I recently saw the revival of Tony Kushner’s Angels in America on Broadway and was deeply touched by it, both personally and professionally and it is no wonder it won Best Revival of a Play at this year's Tony awards. Andrew Garfield's performance as the prophet Prior Walter earned him the Tony for Best Actor and edged out veteran stage actor Mark Rylance who received his fourth Tony nomination for Farenelli and the King, which I saw in London last year. Garfield's co-star Nathan Lane picked up his third Tony win for his role as infamous real-life lawyer Roy Cohn.
Professionally, as a choreographer, I was utterly astounded by Steven Hoggart’s visionary creativity in using the six performers (Rowan Ian Seamus Magee, Matty Oaks, Jane Pfitch, Ron Todorowski, Sylvia Vrskova and Lucy York) credited as “Angel Shadows,” all moving silently and impeccably as a unit, to bring the mammoth wings to life.
I’m not generally a fan of puppetry in the traditional sense, but this was no basic hand-operated muppet! Rather, Hoggart’s complex choreography (more akin to Lion King or War Horse) uses multiple human bodies moving fluidly in perfect unity to create a striking visual and breathe life into the wings of an angel that is integral to the epic scale and grandness of this “gay Fantasia,” as the author calls it.
I recently attended the Chita Rivera Awards, where Steven Hoggart was given a special honor, Douglas and Ethel Watt Critic’s Choice Award for his remarkable use of storytelling through non-traditional dance and movement for Angels in America as well as Harry Potter and the Cursed Child, both of which were also nominated at this year's Tony awards. It’s interesting to note that the only double-nominated Best Choreographer this year represented work for two plays, not musicals. It made me think about how I'd like to see dance and movement better represented in all forms of theater, and more often.
Angels in America, and the professionals and performances honored at the Chita Awards and at the Tonys, proves that dance and choreography extends far beyond typical expectations in terms of boundaries and execution, and is therefore significantly rewarding for audiences. It’s exciting to see expressions of dance on Broadway, and beyond, break free from any and all constraints.
The show also affected me in a very personal way, by reminding me of my first great love.
Growing up gay in Los Angeles was not easy, and I was fiercely bullied, which has been the unfortunate experience of so many who are “different” from the perceived norms. Theater saved my life. It gave me a place and purpose, and has sheltered and provided for me ever since I discovered the stage.
Having attended The University of The Arts in Pennsylvania I needed a break from the unforgiving cold, so during my winter break I traveled down to Key West to visit with family and unwind after a long and physically exhausting semester. It was on this break that I met and fell madly in love with a man named Jeff. He opened my mind, soul, body and heart in ways I didn’t think possible. He was older and we lived in different parts of the world, but nothing could get in the way of our affection.

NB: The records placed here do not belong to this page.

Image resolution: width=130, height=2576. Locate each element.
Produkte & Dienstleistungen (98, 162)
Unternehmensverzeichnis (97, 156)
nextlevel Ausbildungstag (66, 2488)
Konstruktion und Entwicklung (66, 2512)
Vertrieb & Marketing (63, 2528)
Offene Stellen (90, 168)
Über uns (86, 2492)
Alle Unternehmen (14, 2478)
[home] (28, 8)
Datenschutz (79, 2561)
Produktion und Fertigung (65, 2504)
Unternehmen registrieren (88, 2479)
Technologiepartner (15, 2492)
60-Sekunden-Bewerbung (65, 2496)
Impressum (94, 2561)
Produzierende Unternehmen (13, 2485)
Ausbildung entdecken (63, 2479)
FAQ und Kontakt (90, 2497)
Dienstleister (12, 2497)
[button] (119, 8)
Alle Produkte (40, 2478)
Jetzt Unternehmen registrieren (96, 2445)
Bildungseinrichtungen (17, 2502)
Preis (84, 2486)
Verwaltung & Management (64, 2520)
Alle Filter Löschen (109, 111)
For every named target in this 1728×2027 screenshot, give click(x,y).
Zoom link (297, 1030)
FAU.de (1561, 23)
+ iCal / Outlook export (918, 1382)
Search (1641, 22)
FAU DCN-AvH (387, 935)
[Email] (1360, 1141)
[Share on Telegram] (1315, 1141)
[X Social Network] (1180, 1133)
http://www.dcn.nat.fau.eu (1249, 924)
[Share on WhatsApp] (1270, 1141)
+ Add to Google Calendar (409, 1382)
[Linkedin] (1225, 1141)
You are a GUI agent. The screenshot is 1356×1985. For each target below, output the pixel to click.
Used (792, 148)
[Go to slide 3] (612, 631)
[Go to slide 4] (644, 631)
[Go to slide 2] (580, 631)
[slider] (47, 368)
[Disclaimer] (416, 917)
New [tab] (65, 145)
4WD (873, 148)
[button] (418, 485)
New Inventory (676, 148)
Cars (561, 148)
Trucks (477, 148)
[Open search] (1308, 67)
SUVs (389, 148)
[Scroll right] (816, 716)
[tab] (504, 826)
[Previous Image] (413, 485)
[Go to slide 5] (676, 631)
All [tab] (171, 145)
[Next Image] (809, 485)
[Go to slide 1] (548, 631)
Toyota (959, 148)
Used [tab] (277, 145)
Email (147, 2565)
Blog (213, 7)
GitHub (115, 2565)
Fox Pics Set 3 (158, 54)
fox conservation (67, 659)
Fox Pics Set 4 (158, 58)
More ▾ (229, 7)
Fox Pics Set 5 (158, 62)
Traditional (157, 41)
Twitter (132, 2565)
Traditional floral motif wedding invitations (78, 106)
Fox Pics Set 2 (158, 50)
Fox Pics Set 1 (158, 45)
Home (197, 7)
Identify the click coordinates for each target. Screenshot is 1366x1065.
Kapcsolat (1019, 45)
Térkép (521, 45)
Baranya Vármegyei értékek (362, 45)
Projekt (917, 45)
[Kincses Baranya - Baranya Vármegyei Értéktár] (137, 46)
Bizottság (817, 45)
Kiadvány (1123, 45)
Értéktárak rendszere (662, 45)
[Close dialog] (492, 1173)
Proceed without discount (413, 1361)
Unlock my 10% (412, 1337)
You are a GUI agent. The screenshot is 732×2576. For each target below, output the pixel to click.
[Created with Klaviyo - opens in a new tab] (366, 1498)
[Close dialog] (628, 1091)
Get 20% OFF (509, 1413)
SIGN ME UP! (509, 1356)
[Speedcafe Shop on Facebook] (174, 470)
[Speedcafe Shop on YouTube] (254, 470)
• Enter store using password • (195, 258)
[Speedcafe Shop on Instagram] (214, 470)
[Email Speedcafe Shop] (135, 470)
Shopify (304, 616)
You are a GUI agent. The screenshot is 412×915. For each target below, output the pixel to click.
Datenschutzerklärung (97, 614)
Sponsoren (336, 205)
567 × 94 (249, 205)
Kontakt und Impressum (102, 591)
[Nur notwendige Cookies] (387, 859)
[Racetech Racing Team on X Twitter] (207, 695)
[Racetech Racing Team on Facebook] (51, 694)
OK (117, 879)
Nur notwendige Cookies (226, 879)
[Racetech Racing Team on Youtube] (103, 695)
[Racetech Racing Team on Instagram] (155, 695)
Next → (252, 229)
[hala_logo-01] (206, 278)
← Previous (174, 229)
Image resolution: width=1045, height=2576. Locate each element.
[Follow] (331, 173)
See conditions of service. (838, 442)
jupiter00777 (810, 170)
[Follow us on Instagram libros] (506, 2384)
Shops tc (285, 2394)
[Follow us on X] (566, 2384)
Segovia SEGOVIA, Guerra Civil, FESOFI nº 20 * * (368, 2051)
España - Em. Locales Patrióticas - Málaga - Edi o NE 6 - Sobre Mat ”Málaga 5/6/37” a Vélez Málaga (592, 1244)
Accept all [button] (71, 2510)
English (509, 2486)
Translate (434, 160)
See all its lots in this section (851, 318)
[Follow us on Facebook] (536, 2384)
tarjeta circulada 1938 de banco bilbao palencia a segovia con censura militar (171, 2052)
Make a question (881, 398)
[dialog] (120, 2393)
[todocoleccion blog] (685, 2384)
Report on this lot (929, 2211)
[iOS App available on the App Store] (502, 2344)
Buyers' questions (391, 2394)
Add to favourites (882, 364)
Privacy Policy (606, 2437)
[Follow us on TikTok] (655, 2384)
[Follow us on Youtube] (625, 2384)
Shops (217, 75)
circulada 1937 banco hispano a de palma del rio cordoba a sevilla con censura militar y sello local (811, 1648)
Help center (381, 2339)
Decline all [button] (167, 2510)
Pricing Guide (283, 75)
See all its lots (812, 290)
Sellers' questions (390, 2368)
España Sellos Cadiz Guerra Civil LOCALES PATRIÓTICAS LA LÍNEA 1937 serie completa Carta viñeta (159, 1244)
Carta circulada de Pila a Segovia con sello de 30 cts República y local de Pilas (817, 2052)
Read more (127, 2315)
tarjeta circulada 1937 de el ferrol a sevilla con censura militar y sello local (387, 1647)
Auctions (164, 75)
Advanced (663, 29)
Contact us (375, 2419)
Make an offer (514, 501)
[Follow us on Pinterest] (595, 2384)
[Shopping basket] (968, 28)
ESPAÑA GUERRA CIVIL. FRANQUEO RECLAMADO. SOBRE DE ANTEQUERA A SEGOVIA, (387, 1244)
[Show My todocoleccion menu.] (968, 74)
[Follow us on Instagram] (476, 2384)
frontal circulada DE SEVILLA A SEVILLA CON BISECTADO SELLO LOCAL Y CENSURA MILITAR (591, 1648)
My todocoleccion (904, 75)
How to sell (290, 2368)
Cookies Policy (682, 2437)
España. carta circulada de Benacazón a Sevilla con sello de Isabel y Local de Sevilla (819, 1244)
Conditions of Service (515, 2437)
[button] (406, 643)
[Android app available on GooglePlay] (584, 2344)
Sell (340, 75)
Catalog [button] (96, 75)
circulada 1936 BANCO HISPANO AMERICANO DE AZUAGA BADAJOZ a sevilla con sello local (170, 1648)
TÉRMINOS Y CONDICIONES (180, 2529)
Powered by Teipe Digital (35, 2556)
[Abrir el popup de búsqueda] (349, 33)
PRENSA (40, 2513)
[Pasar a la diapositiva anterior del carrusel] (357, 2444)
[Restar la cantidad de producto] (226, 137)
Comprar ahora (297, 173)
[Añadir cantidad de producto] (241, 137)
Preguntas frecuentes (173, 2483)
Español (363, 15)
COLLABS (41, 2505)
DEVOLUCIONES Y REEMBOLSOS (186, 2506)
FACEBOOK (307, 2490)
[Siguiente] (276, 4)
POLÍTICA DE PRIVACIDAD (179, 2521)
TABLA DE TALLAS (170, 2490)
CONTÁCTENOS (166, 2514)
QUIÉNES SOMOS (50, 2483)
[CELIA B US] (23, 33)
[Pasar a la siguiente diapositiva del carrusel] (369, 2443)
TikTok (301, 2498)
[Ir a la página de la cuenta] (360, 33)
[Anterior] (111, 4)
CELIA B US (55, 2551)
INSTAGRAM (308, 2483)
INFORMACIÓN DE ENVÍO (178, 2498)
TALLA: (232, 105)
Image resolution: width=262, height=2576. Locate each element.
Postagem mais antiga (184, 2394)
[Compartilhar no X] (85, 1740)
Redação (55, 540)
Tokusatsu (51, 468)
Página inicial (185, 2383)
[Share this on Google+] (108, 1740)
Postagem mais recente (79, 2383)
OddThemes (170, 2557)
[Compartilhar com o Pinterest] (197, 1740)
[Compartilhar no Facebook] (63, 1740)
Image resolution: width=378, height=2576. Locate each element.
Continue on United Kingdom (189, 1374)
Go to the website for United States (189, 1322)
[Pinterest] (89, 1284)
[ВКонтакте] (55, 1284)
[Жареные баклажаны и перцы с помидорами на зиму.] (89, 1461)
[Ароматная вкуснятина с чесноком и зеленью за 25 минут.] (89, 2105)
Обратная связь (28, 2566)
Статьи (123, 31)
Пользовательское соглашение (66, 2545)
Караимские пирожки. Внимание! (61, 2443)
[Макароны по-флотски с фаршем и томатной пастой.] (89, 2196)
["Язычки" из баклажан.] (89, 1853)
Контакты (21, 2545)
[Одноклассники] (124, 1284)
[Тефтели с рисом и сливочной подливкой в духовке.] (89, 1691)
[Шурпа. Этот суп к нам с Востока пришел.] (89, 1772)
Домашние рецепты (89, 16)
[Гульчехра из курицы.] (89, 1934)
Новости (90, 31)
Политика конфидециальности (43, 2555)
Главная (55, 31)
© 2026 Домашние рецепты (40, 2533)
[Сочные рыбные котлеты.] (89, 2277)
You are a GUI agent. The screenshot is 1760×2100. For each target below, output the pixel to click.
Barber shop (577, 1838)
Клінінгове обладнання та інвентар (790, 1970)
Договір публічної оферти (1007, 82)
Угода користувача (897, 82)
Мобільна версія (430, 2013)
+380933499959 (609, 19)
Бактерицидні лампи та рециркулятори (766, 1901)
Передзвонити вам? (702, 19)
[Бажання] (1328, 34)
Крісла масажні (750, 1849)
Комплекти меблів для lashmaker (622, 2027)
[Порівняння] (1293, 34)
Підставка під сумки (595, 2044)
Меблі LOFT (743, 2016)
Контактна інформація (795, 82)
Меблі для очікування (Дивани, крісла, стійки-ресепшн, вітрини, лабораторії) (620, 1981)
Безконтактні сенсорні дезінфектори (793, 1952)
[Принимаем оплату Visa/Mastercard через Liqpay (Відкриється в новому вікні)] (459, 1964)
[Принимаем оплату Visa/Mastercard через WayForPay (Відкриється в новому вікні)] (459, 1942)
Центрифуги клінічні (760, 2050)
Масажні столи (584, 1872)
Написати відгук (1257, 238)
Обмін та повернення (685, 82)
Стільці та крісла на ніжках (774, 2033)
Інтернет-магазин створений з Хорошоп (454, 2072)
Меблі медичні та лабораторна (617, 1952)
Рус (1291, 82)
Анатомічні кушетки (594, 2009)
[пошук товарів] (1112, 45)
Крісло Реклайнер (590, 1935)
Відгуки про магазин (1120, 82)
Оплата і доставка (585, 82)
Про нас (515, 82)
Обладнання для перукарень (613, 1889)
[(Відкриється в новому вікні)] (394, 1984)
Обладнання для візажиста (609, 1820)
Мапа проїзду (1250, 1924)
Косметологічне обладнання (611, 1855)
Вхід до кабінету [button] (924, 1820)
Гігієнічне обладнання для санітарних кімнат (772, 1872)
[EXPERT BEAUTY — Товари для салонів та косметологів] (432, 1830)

Then, in a hotel room one night in 1991 he came to me shaking with fear and regret, and then confessed: he had the dreaded HIV infection, the killer virus which had been relentlessly massacring so many since its arrival, a large population of them gay men. At this time there was no cocktail like there is today, so those acronyms usually spelled death. I had two choices: run away from this horror and all that comes with it, or stay with the man I loved and see it though, no matter what. I chose the latter.
It didn’t get easier, but for a long time, our love beat all of the many odds being constantly stacked against us. His illness was only one part of it. He survived dropping down to 80 pounds and an unimaginably low T-Cell count, which meant full blown AIDS. Jeff was my angel and my miracle. But at the time, there was no gay marriage and no real gay rights. Our love was an international, transcontinental relationship, and as anyone who’s had a long distance relationship understands — they require enormous effort from both parties. That was no issue. We’d move mountains and cross oceans for each other. In the end it was others who put obstacles in our way.
Watching Angels in America on HBO in 2003, and now again, on stage (even more affectingly portrayed), reminded me of my own indestructible angel, Jeff. It also reminded me how far we’ve come in the world and as a nation in gay rights, and in hope for those with HIV/AIDS. It has showed me the sheer perseverance and creativity of the human spirit. There is still progress to be made, but I do feel grateful to observe what has already unfolded, like glorious, protective angel wings, in my own lifetime.